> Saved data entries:

----

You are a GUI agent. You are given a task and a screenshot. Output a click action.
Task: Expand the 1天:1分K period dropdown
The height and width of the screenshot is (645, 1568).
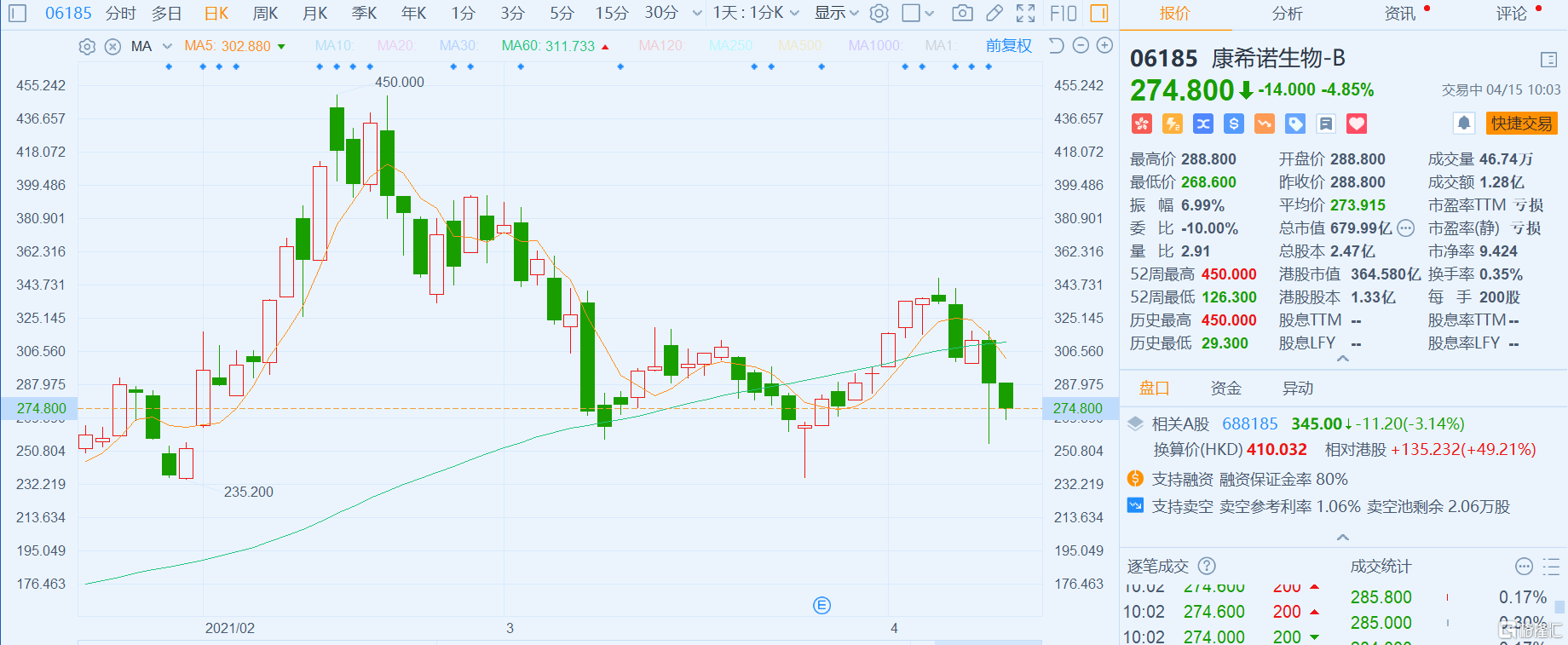[755, 14]
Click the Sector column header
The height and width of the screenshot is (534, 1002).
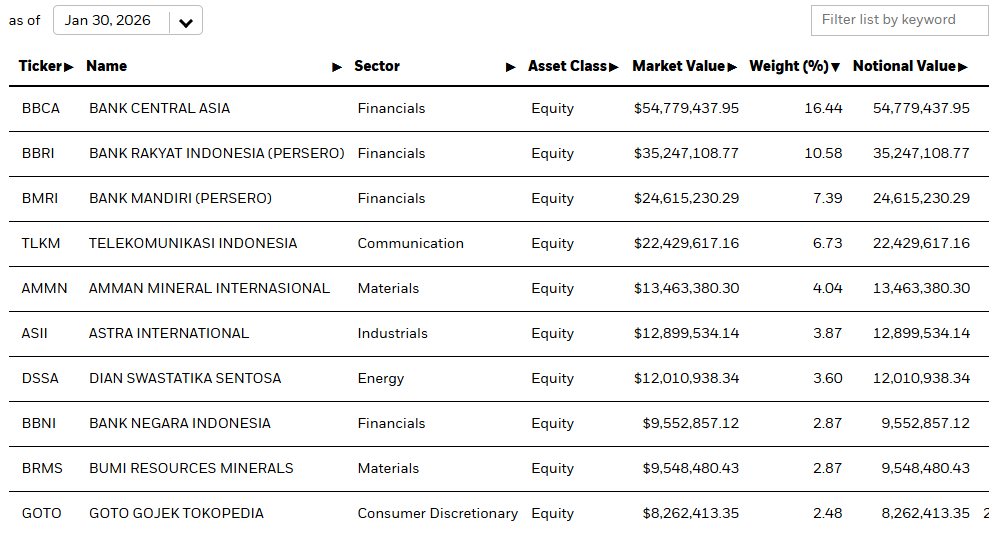(x=377, y=66)
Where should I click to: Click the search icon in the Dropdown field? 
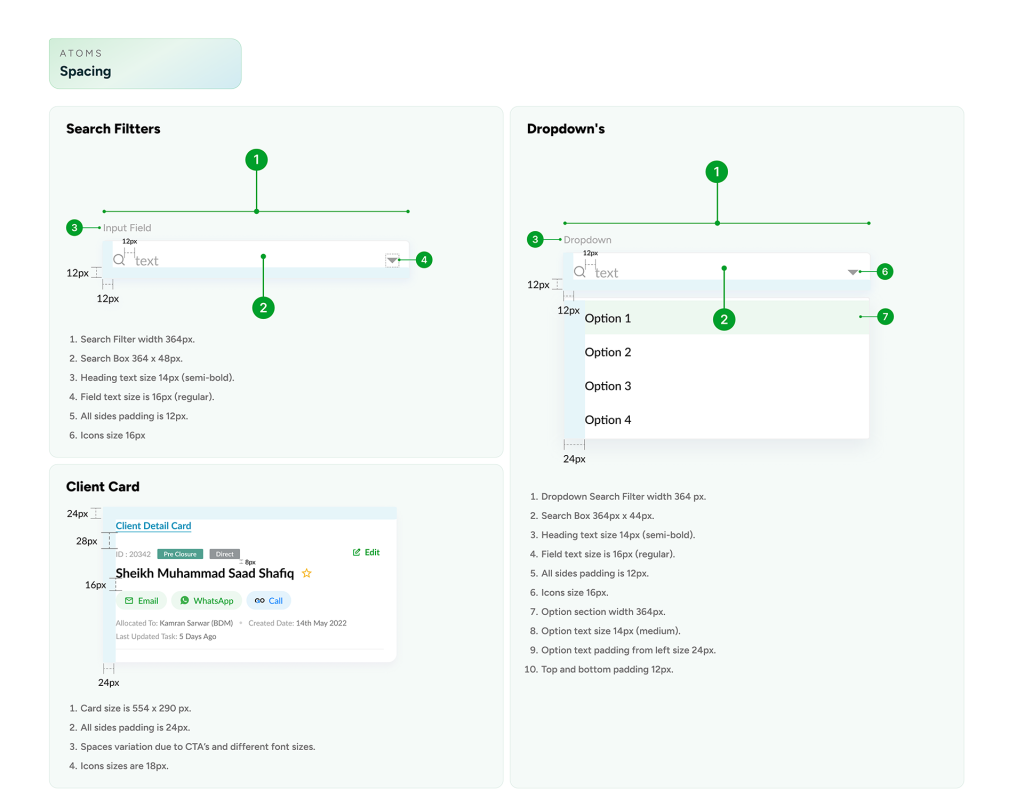579,272
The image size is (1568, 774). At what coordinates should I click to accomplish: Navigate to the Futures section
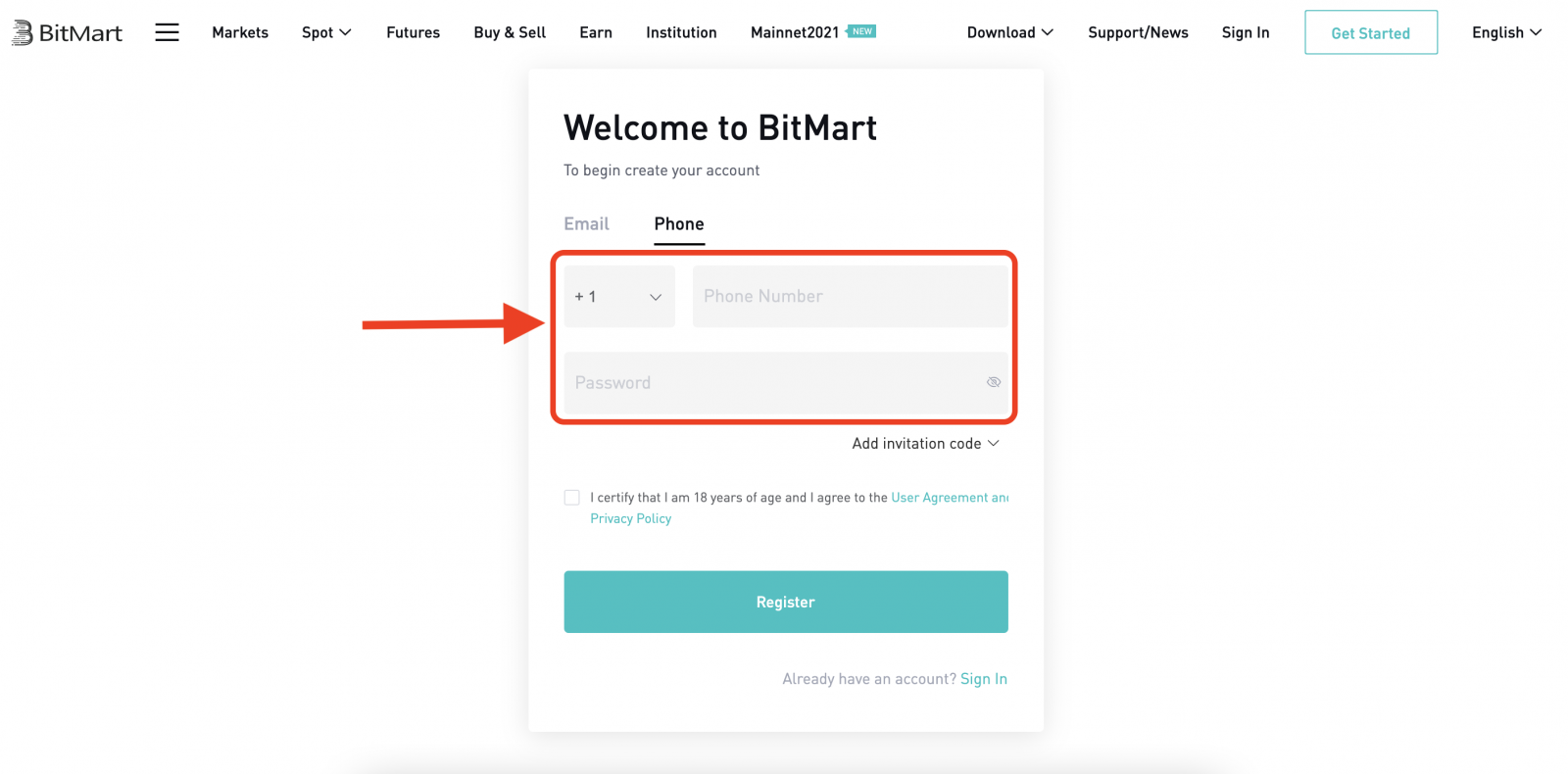413,31
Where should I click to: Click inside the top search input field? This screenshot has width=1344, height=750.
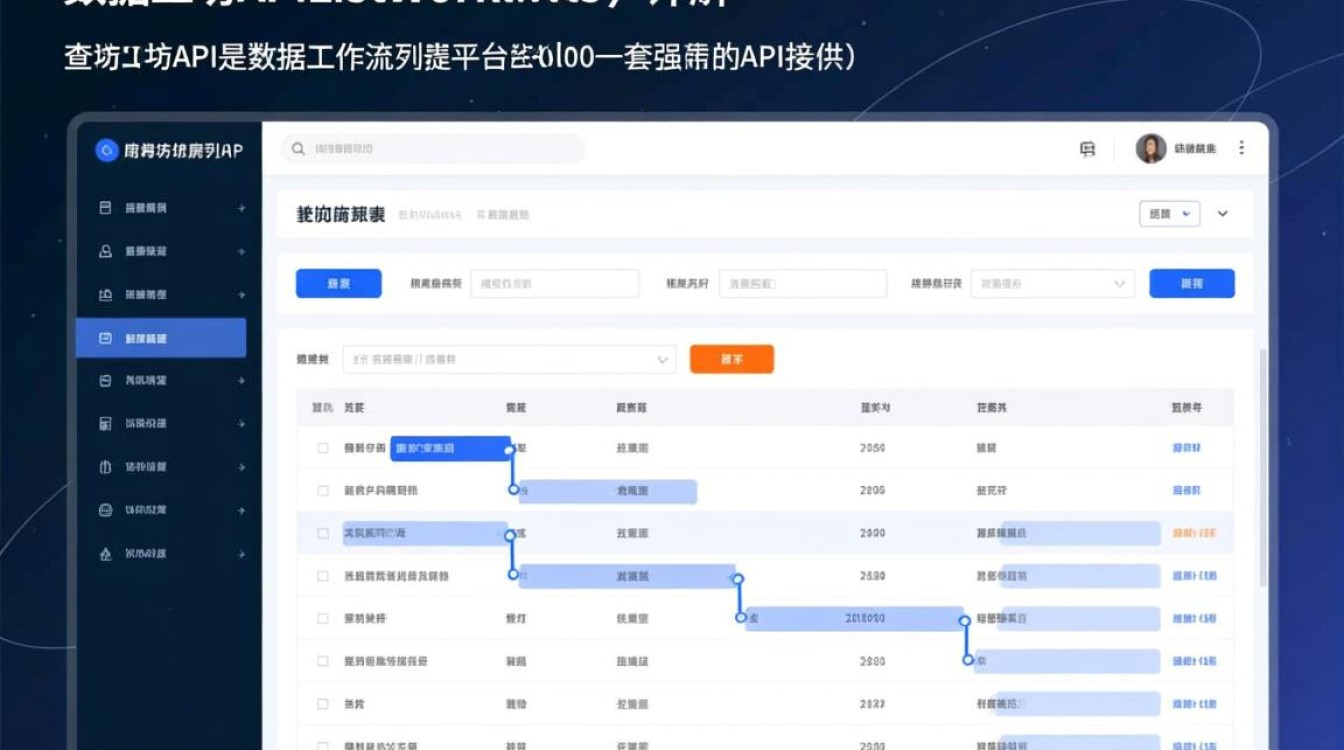point(430,148)

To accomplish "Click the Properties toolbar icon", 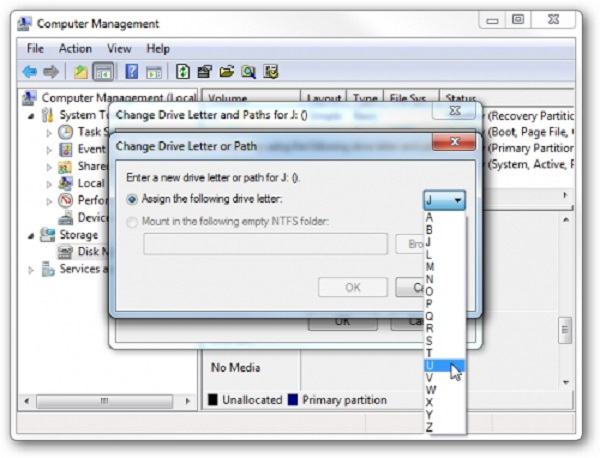I will point(205,71).
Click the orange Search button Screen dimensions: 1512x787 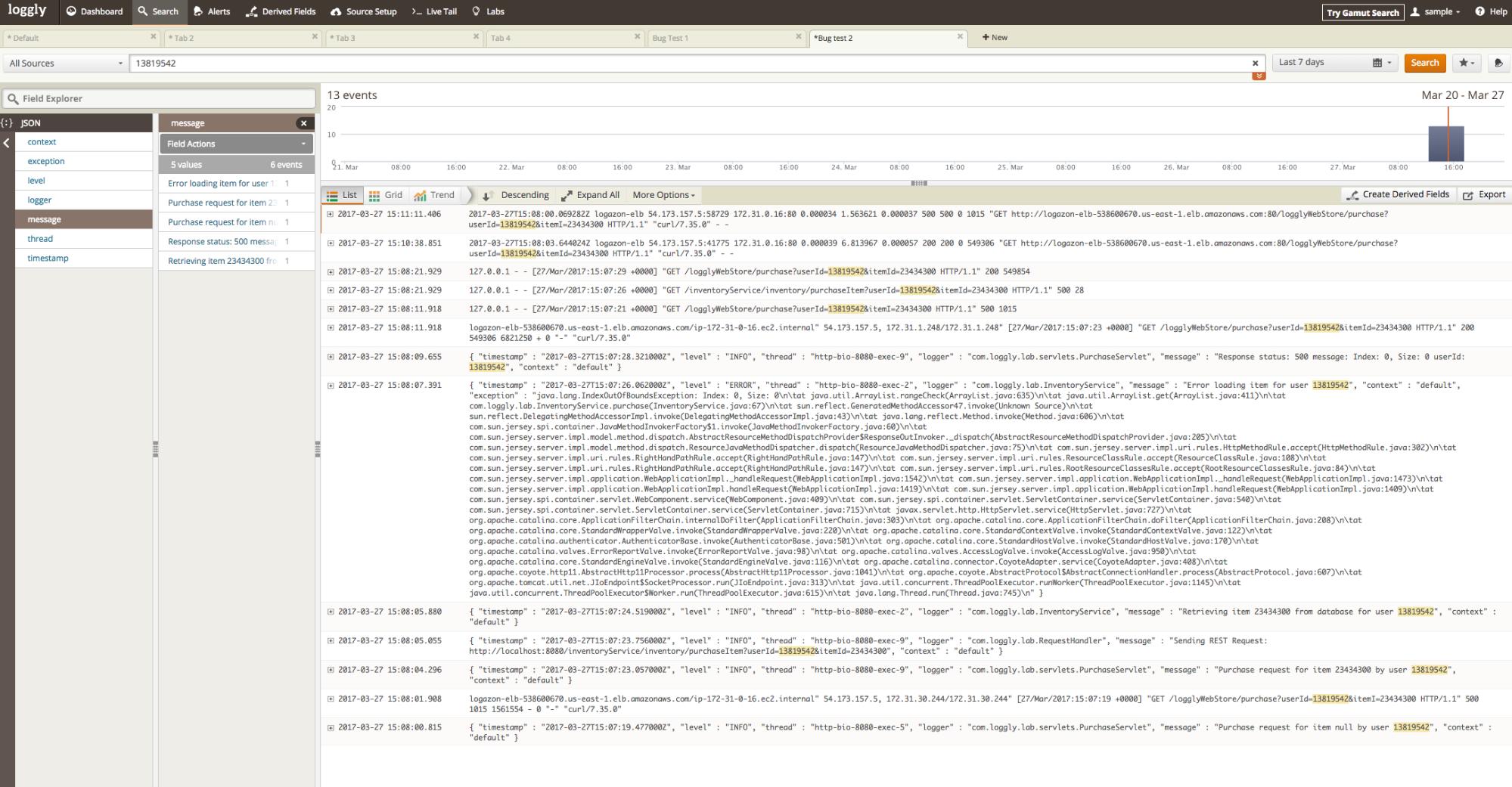pos(1424,63)
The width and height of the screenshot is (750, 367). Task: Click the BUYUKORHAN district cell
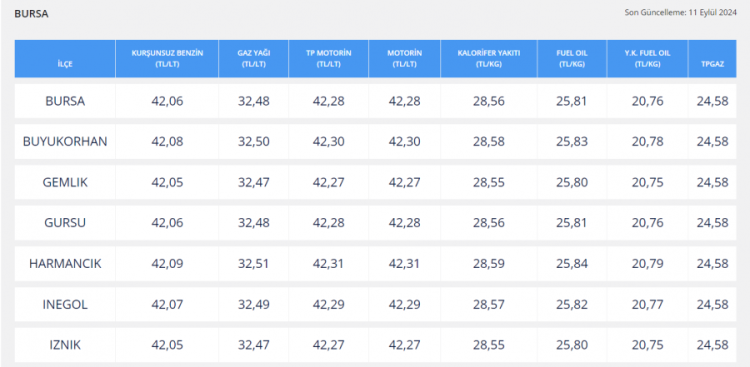pyautogui.click(x=65, y=142)
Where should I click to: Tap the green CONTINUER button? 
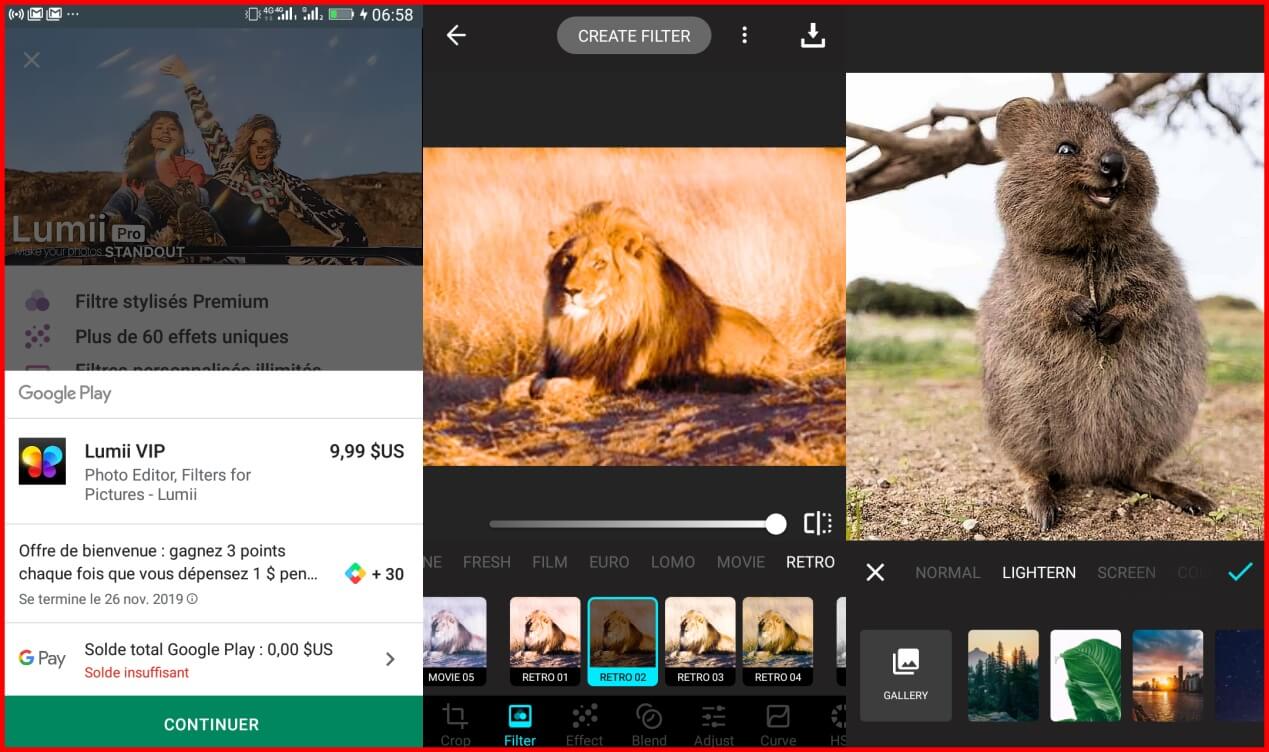click(211, 724)
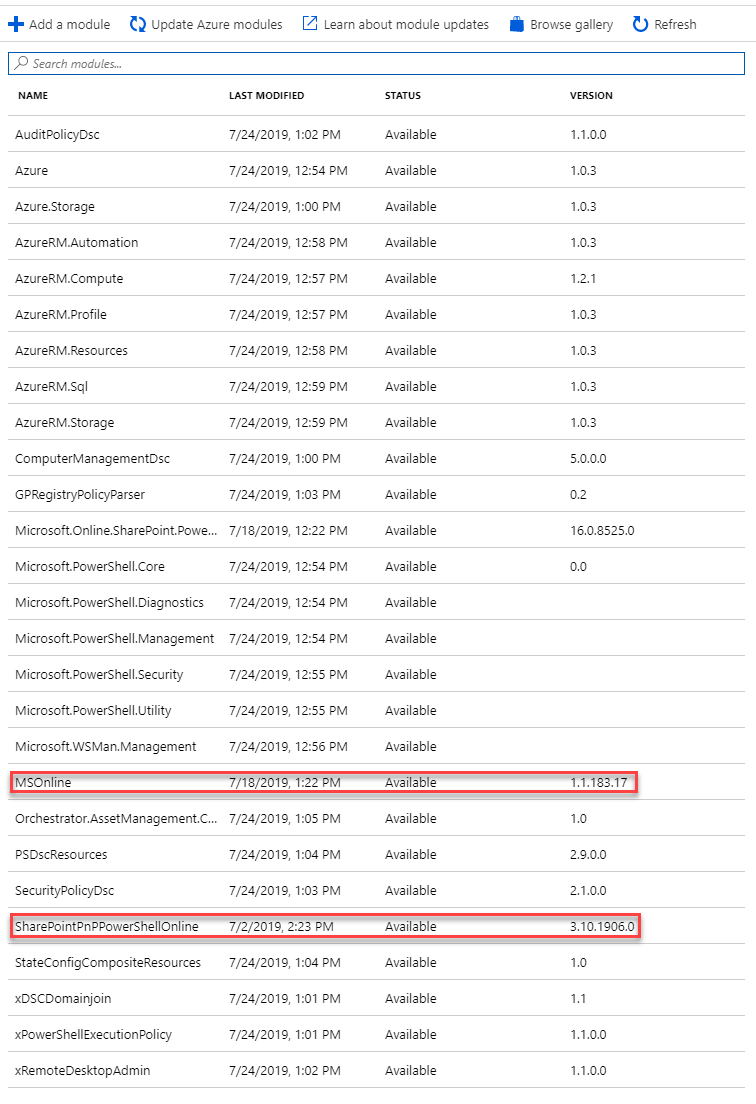Open the xRemoteDesktopAdmin module
Screen dimensions: 756x1104
point(377,1070)
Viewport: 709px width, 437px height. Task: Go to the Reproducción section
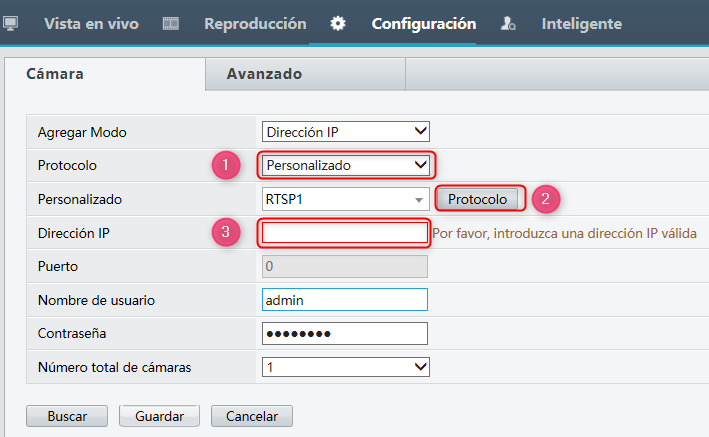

----

> Directions for this task:
Copy exactly, and only, the lines running from the one containing "The width and" through the final line of the data, and omit the pictures.

> Answer section:
The width and height of the screenshot is (750, 367). Task: Click the BUYUKORHAN district cell
pyautogui.click(x=65, y=142)
Where should I click to: Tap the green CONTINUER button? 
click(211, 724)
Open the xRemoteDesktopAdmin module
Screen dimensions: 756x1104
point(377,1070)
Viewport: 709px width, 437px height. Task: Go to the Reproducción section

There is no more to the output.